- Nagla Bhai Khan Location in Uttar Pradesh, India
- Coordinates: 27°05′30″N 78°48′59″E﻿ / ﻿27.09155°N 78.81642°E
- Country: India
- State: Uttar Pradesh
- District: Mainpuri
- Tehsil: Karhal

Area
- • Total: 0.534 km^{2} (0.206 sq mi)

Population (2011)
- • Total: 332
- • Density: 622/km^{2} (1,610/sq mi)
- Time zone: UTC+5:30 (IST)

= Nagla Bhai Khan =

Village in Uttar Pradesh, India

Nagla Bhai Khan is a village in Barnahal block of Mainpuri district, Uttar Pradesh.
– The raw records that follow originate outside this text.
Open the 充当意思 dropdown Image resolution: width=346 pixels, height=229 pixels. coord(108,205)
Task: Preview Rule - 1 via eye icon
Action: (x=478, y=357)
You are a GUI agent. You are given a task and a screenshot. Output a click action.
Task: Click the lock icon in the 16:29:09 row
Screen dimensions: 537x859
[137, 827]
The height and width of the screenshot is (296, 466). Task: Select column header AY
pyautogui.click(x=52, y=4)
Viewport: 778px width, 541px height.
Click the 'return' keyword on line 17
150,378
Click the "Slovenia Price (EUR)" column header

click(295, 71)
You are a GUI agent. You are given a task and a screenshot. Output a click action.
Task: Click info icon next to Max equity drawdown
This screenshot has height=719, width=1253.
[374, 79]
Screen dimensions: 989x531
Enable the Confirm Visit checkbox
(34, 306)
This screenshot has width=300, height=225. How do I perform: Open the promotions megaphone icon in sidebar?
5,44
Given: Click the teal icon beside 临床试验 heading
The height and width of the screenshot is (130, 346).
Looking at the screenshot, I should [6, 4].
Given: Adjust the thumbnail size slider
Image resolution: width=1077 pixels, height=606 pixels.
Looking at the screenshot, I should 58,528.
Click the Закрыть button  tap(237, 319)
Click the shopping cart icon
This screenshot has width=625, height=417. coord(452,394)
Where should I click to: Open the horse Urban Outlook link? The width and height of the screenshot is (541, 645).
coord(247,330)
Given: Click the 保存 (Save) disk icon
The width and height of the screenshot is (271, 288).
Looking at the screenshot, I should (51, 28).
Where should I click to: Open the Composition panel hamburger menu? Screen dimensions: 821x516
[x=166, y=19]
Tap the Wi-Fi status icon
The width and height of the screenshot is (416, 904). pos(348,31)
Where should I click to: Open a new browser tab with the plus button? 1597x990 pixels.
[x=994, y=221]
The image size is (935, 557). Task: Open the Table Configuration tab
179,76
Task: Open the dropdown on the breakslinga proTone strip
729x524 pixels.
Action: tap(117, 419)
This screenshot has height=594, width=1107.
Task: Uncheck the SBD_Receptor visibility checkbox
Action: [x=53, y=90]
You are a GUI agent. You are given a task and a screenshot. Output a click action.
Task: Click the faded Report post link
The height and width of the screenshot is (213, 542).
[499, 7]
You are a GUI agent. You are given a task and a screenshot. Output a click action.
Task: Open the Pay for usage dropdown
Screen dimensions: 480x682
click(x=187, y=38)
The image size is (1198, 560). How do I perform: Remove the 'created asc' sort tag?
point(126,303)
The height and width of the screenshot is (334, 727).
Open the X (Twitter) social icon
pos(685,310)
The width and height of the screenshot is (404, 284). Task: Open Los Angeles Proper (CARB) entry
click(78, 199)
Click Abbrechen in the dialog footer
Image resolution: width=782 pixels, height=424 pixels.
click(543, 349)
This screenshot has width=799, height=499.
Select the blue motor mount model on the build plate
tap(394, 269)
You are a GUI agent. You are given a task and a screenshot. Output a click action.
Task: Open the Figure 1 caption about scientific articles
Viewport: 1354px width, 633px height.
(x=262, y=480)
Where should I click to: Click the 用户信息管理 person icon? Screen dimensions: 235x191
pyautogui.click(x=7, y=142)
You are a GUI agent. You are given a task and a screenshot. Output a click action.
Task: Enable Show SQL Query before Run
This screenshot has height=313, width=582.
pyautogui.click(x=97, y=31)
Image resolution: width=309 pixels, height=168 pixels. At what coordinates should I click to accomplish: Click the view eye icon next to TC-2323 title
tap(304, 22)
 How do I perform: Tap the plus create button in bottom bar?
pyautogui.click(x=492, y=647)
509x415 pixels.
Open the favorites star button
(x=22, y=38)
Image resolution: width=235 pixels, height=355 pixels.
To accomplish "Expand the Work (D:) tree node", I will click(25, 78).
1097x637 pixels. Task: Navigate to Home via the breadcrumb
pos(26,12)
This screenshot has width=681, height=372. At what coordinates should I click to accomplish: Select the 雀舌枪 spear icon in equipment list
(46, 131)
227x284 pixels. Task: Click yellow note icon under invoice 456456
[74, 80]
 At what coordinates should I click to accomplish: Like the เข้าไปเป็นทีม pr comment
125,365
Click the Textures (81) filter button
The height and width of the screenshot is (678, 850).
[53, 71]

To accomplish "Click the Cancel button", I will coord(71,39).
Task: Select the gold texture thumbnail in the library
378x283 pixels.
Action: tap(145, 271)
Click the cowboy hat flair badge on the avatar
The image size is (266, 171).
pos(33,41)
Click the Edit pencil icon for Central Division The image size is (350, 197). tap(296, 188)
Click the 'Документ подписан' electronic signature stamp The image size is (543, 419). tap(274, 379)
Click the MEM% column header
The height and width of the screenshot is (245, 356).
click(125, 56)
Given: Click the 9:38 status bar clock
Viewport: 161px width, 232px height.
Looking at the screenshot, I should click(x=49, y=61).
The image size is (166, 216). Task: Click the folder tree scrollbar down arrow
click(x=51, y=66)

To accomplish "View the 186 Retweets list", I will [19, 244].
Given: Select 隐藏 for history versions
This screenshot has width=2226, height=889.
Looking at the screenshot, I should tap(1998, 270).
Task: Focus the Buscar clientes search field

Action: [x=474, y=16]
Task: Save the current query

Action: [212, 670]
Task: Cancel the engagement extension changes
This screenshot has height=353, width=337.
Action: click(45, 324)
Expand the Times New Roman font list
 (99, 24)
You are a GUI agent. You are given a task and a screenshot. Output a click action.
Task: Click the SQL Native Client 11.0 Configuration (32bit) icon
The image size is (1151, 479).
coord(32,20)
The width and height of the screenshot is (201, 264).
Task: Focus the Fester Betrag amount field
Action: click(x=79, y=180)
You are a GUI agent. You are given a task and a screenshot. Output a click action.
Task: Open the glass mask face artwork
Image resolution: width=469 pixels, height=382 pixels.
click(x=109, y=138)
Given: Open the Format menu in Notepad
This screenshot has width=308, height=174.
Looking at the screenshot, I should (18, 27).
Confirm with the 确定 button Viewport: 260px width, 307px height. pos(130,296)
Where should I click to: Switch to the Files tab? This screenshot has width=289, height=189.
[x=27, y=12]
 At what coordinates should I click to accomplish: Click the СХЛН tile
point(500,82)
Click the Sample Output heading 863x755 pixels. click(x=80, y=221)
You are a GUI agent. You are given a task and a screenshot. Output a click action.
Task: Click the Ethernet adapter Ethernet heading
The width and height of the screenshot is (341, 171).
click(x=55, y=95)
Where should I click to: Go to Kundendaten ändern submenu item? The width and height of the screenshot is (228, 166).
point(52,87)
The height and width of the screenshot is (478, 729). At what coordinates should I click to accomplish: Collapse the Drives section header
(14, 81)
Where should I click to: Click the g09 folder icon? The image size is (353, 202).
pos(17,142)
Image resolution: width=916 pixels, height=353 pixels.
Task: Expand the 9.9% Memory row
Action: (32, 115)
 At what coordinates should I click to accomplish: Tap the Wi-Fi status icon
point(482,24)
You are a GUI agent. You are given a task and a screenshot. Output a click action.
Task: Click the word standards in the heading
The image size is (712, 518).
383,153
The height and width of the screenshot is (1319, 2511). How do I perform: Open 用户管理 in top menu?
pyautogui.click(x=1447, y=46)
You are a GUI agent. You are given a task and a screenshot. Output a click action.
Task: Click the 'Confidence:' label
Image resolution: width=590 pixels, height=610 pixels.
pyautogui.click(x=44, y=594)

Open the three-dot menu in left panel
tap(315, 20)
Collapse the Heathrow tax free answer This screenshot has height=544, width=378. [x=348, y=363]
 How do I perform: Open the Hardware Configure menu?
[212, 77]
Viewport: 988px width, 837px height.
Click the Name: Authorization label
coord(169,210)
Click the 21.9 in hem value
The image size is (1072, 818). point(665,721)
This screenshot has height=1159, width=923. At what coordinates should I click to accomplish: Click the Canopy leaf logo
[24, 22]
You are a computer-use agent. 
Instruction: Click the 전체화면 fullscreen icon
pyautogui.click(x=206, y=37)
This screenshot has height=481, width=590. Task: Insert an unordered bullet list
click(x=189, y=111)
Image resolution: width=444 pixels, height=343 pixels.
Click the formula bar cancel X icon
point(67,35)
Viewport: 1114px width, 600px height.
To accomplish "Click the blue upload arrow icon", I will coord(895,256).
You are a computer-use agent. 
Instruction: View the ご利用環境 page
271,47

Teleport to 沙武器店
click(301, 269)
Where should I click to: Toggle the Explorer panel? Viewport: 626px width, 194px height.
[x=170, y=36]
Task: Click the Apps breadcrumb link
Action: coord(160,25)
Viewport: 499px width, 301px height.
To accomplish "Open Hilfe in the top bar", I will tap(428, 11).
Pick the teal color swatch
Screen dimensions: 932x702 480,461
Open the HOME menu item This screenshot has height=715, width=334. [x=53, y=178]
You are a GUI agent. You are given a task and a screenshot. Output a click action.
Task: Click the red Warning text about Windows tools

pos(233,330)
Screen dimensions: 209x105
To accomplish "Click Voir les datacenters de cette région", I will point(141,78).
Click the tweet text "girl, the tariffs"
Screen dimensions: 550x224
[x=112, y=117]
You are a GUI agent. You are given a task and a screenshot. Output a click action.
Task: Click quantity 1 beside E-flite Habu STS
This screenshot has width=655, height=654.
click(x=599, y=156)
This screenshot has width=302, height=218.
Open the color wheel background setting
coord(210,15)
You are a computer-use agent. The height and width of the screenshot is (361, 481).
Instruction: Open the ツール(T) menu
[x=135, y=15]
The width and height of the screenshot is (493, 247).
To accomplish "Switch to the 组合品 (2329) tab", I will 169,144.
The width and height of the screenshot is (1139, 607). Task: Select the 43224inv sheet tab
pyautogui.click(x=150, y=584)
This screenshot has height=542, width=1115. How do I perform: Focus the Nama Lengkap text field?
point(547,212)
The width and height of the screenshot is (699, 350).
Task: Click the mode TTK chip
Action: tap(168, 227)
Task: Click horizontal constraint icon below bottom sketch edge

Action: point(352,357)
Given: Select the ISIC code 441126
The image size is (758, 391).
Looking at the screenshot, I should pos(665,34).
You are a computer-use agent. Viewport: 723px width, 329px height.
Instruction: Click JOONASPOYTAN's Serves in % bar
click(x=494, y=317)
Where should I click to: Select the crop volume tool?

As of 2011, it has a population of 332, in 61 households.

== Demographics ==
As of 2011, Nagla Bhai Khan had a population of 332, in 61 households. This population was 54.1% male (991) and 45.8% female (839). The 0-6 age group numbered 283 (142 male and 141 female), or 15.5% of the total population. 597 residents were members of Scheduled Castes, or 32.6% of the total.

The 1961 census recorded Nagla Bhai Khan as comprising 1 hamlet, with a total population of 207 people (110 male and 97 female), in 28 households and 28 physical houses. The area of the village was given as 1,430 acres.

== Infrastructure ==
As of 2011, Nagla Bhai Khan had 1 primary school; it did not have any kind of healthcare facility. Drinking water was provided by hand pump and tube well; there were no public toilets. The village had a post office, as well as at least some access to electricity for all purposes. There was no public library. Streets were made of a mix of both kachcha and pakka materials.